Time: One full dayʼs work
From Joanne Fabrics:
- 3” foam – 1 full piece measuring 90”x24”, cut into 4 pieces. Sizes 40”x24” times 2 and 10”x12” times 2. Cut the 40” pieces ﬁrst and you will be left with your one piece to cut in half for your 10”x12” (the foot boxes).
- Marine Grade Vinyl – 2 pieces measuring 54”x38” and 2 pieces measuring 24”x26”. If you buy the vinyl from Joanne Fabrics, make sure it is Marine Grade and the store will only cut the fabric in one direction. You may have to cut some pieces yourself. These measurements leave enough room to pull the vinyl taught over the foam and wood.
- Foot Strap – 1 piece of belting 24” long. I chose a strap that was 1 ⅛” wide and soft to the touch.
- Velcro, stickyback
From Home Depot:
- 3 x 24”x48”, ⅜” plywood precut. (If you are not making Foot Boxes, you need 2 pieces of plywood.)
- 2 x 1”x8” by 8ʼ No. 2 pine
- 1 x 3ʻx1 1/4” dowel
- 1 x small box 1”x5/8” drywall screw
- 2 x ¼” hanger bolts, one side is wood and one side is machine screw
- 2 x washers that ﬁt ¼”
- 2 x hex nuts to ﬁt ¼” hanger bolt (you may need to buy a full bag of 20 hex nuts)

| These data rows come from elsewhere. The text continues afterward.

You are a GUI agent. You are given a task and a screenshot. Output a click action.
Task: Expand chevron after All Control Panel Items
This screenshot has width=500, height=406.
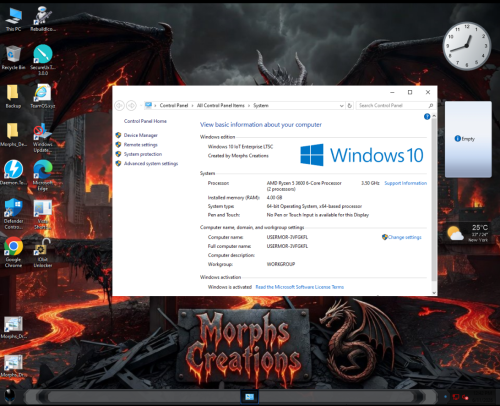coord(249,106)
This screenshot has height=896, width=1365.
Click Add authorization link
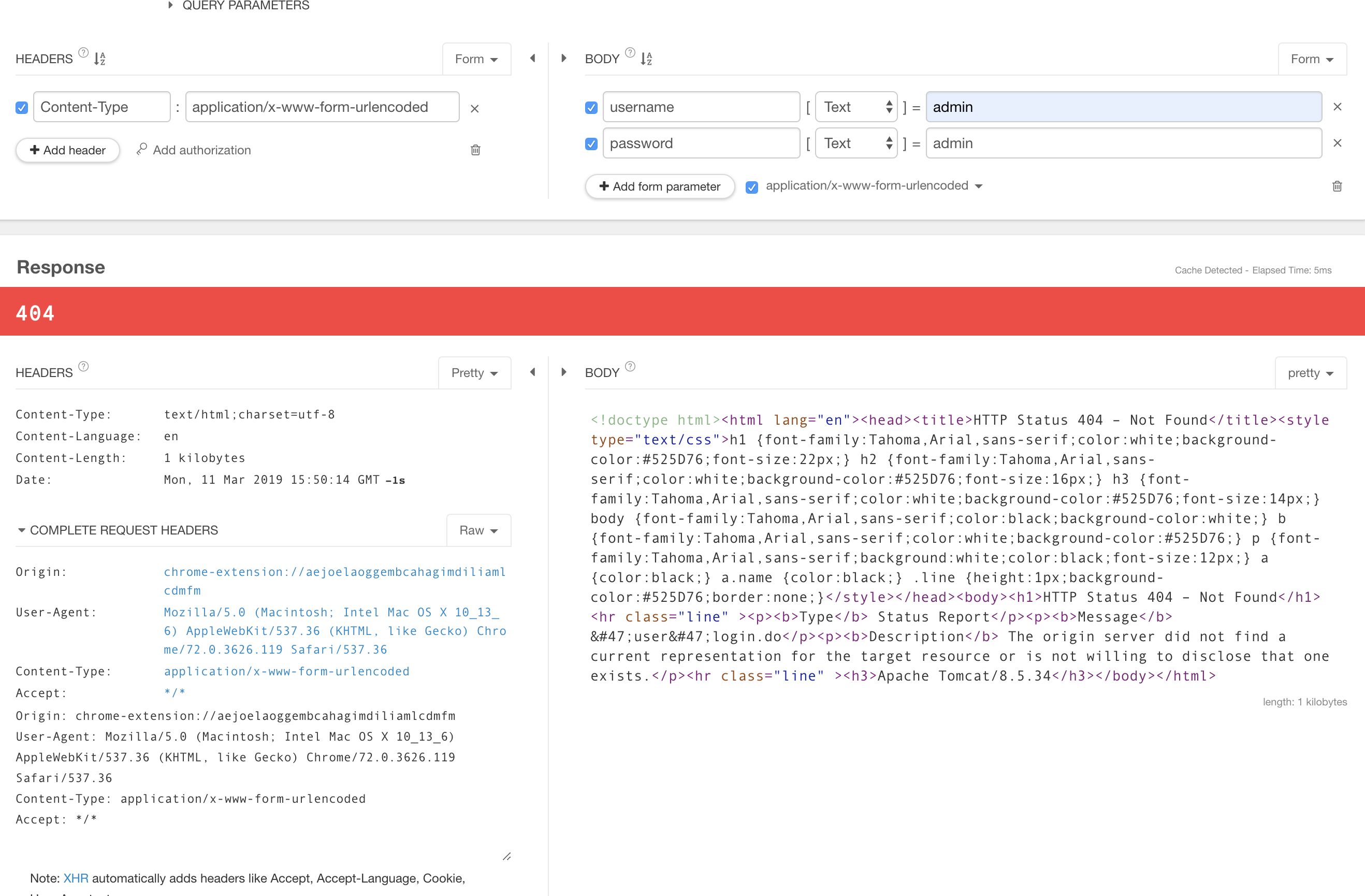pyautogui.click(x=192, y=150)
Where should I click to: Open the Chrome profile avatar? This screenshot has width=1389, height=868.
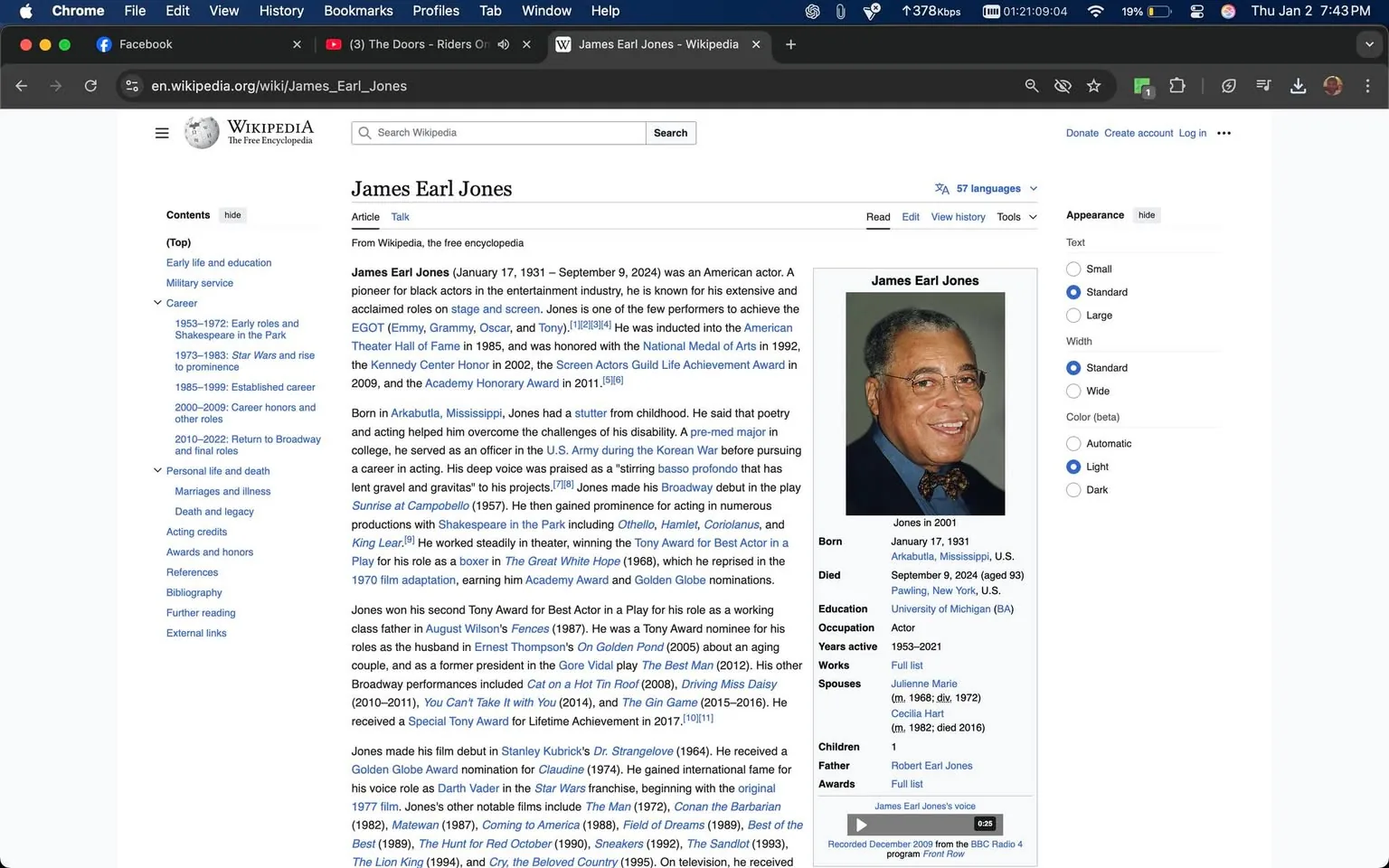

- 2 x ¼”x ⅝” eyebolts and nuts
- 1 x 2 pack of 2 ½” non-removable pin hinge in zinc
- Double point staples, 9/16”
- 1x 2 pack ¼” white rubber leg tips
- 2x 8 packs of 1 ½” Anti-Skid pad circles
- 2 x 3” carabiners
- 1x small Elmerʼs Wood Glue, exterior
- 1 small box 1¼” Brad Nails
- Table Saw
- Skill Saw
- Chop Saw
- Screw Gun
- Compressor, hose, nail gun
- Assorted size of Wood Drill bits, up to ⅜”
- ¼” ratchet
Mat: Rip on table saw 1x8x8ʼ pine down to 2 ¾” x 8ʼ. You will get two out of each board, which is 4 pieces. Set your chop saw to 45 degrees, cut 4 pieces 40” long to long. That takes up 2 of the 8ʼ pieces. Save leftovers. Next, cut 4 pieces 24” long to long out of the other two 8ʼ pieces. Cut 2 pieces 22 1/2” square. Cut plywood to 40”. Now take two 24” pieces and two 40” pieces and make a frame of 24”x40”. At each 45 degree joint, put glue, 2 ﬁnished nails and one screw in the middle. Glue the top of your frame which is 24”x40”, place plywood on glue. With an ⅛” drill bit, pre-drill pilot holes and screw every 5” or so around the entire frame making sure to put 2 screws on either side of corner an inch in or so. Put this aside and build the second half of the folding mat the same way.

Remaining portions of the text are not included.